Post a homework log in your classroom:
I use this homework log throughout the year to help my students keep track of what homework was assigned (date assigned, date due) as well as a description of the assignment. This way, if a student is absent, they can just check the list when they return and write down what they need to do (no need to talk to me!). Also, to make my life even easier, I am not the one who fills it out! I have a student in my homeroom fill it out for me (I assign this job at the beginning of the year). This log is hanging on my wall in between the door and the turn-in box (get a tour of my classroom in this post). Improvement for next year: I am going to make this a “work log” rather than just a “homework log” and it will display classwork and homework.
keep your online grade book up-to-date: Every Monday morning, I take out my lesson planning book and I enter in all assignments for the week. This way, students can look online to know what assignments will be handed out that week and when they are due. This is also helpful for the parents as well. Is it annoying to do this first thing Monday morning? Yes. However, I have learned that it saves me a lot of headaches later in the week. I can always just give a quick response “Oh, you’ll be out Wednesday? I already posted the work. Check online.” Another perk regarding this routine is that it helps me get situated for the week and mentally prepare myself for my plans. Since the online grade book does not allow for submitting work, I would also suggest you…
Create an online classroom! In the past, I have used a classroom blog, but this year have tried something new, Google Classroom! And, I love it!

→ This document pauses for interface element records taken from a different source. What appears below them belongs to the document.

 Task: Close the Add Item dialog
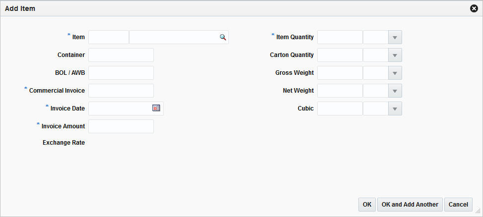474,8
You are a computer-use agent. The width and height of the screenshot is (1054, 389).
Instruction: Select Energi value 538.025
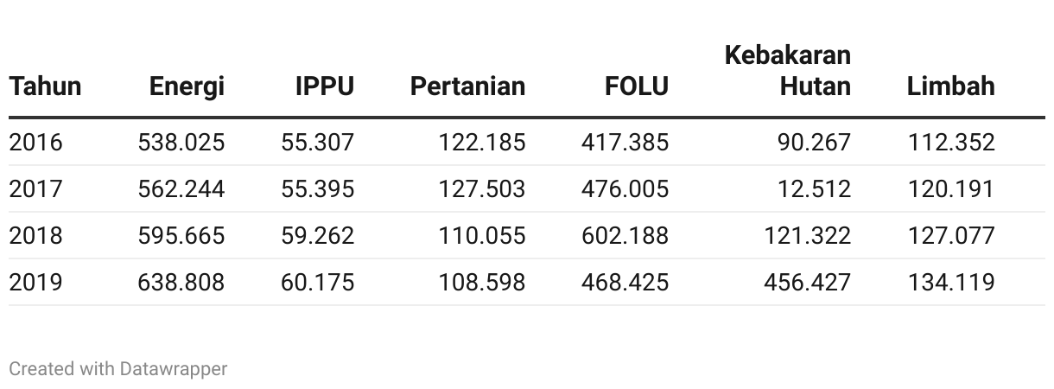181,142
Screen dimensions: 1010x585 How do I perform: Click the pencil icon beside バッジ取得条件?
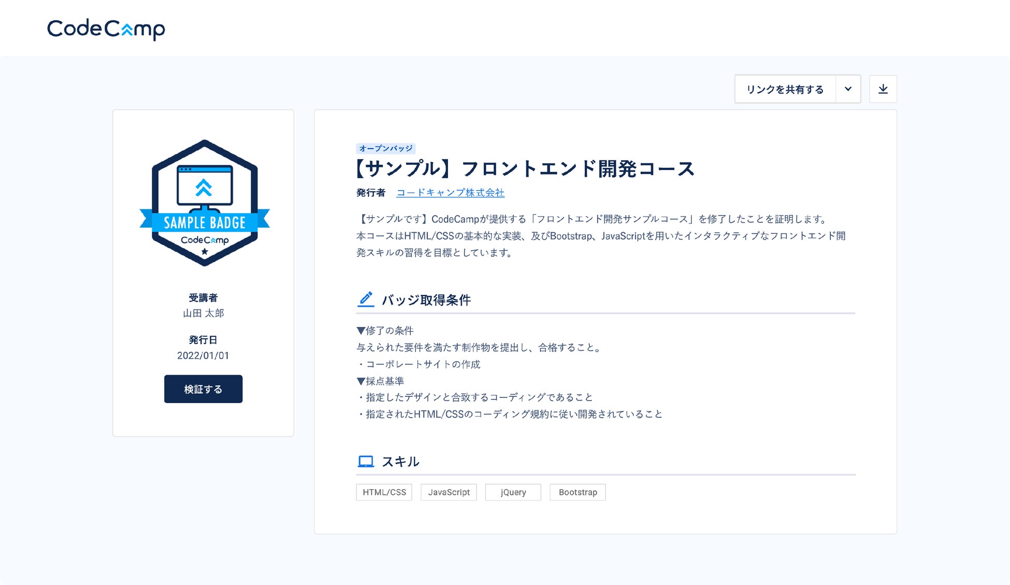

Google Classroom is free and easy to use. You set up your classes and give students from each class a specific class code so they may join (they do need to have a Google email–but that is also free). One of the beauties about Google Classroom is that students can both check out what I post (like a blog), but they can also submit work through it and I can grade it and give it back through the site as well! Just as I keep my online grade book up to date by pre-posting assignments for my students to see, I also keep my Google Classroom up to date for my students (this is part of my Monday morning ritual). Whenever we take notes in class, I post them on Google Classroom that same day. Not only is this helpful for students who are absent (they can take these notes anywhere there is internet access!), but it is also helpful for students who can’t get everything written down in class and need to complete it at home. Assignments are also posted on Google Classroom and students can submit through the site as well (great for sick kids at home or the student who tends to lose everything!). I also love that since everything is done through Google Drive, it’s time stamped–which means, no more arguing about whether or not an assignment was done on time. I also enjoy posting links to interesting articles for my students to read or videos to watch.
Have students ask each other for easy information rather than you: There is no need for you to have to repeat yourself multiple times when students can learn to be more self reliable and seek out basic information from their peers.

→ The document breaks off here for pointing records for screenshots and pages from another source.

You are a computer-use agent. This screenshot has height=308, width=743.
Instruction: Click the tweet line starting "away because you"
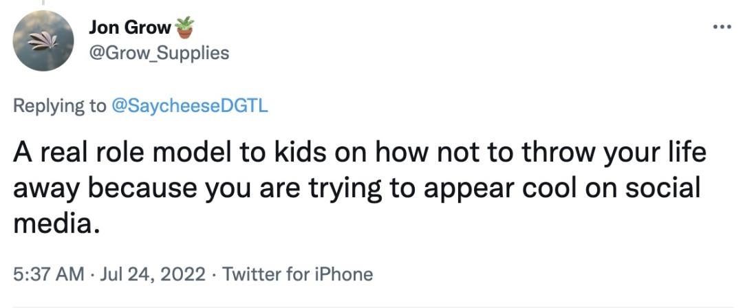[x=356, y=188]
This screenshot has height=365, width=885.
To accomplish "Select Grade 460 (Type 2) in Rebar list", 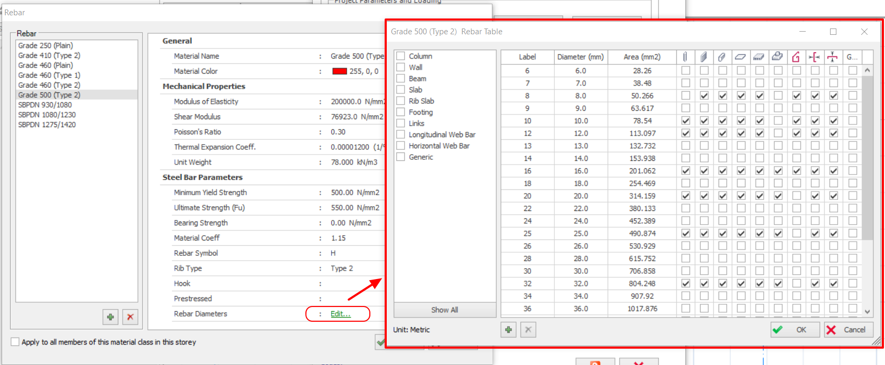I will coord(49,85).
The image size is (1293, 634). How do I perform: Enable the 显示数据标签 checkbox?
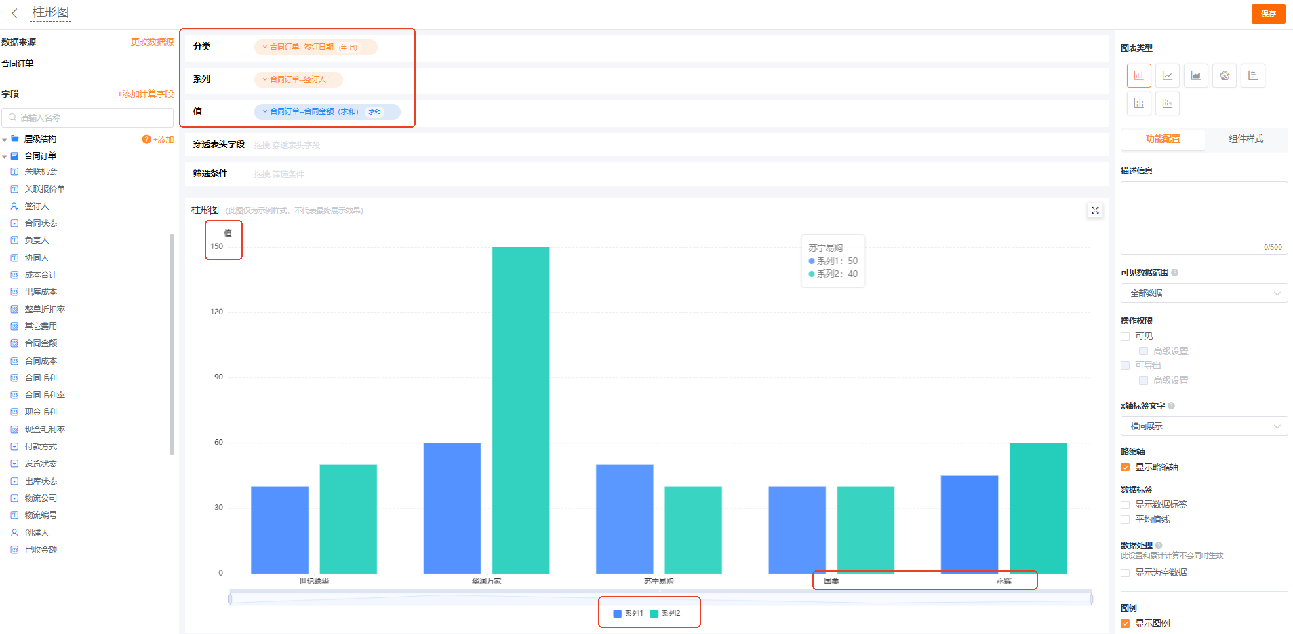coord(1126,504)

I have my students answer a daily “warm-up” question at the beginning of class. When they are absent, they are not excused, I still want them to think about the questions that I am posing. Rather than constantly asking me what the question was (which requires me stopping what I am doing and retrieving my plan book), they know to ask a classmate. Not only does this free me from mundane and unnecessary tasks, but it creates community and camaraderie among my students. Not to mention, it leaves me time to do more important things, like teach!

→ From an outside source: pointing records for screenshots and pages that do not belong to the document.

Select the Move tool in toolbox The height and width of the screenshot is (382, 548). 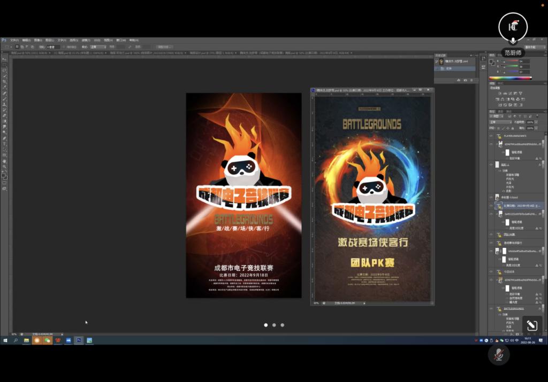[4, 59]
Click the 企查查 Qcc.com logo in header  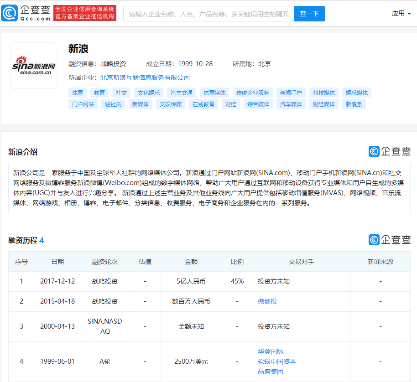pos(26,13)
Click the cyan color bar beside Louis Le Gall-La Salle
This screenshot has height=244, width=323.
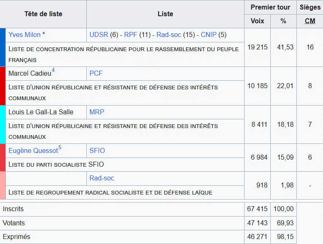[x=2, y=124]
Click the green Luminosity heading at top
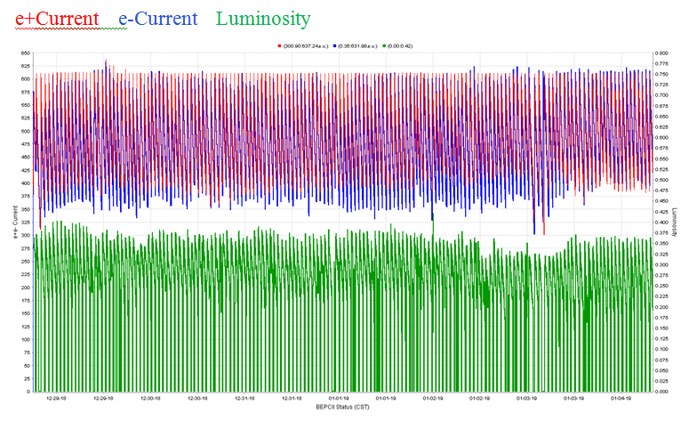This screenshot has width=697, height=429. 264,19
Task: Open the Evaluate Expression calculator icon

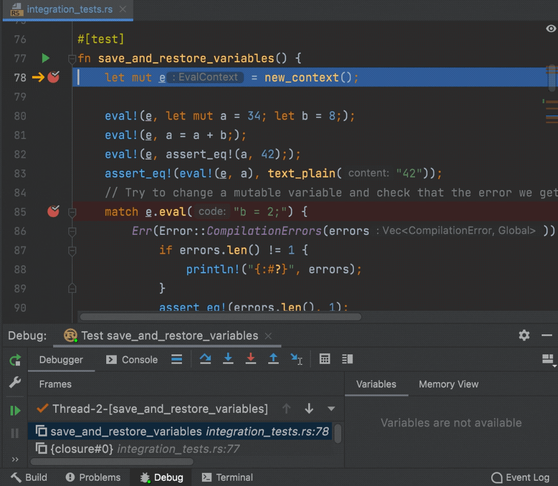Action: [x=324, y=359]
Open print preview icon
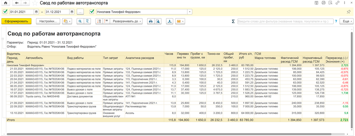Viewport: 355px width, 136px height. point(158,21)
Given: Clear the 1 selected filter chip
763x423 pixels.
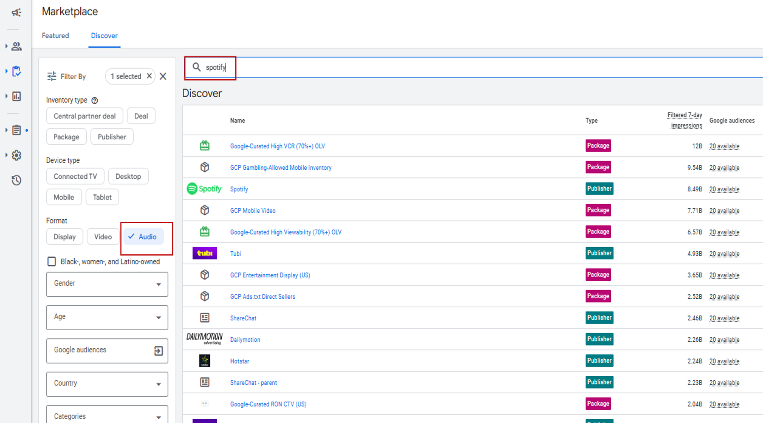Looking at the screenshot, I should tap(149, 76).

As a last note–I have known other teachers who keep a file organizer on the wall in their classroom with a folder for each day of the week. They put the work for each day in the corresponding folder and that way, students can help themselves to it when they return. I love this idea, but I have not tried it yet. I keep the worksheets at my desk so the absent student can come and ask me for them. They should know what they are asking for, and just check in with me to get it. The reason why I like them to come up to me is because it gives me a chance to check in with the student and make sure they know what they need to do (I think there still needs to be some level of conversation happening with middle schoolers. High schoolers can probably handle the solo method). I am very, very tempted to try the solo method and will let you know if I do!
I hope this has inspired you to set up some procedures to help make life a little easier when students are gone. Good luck and happy teaching!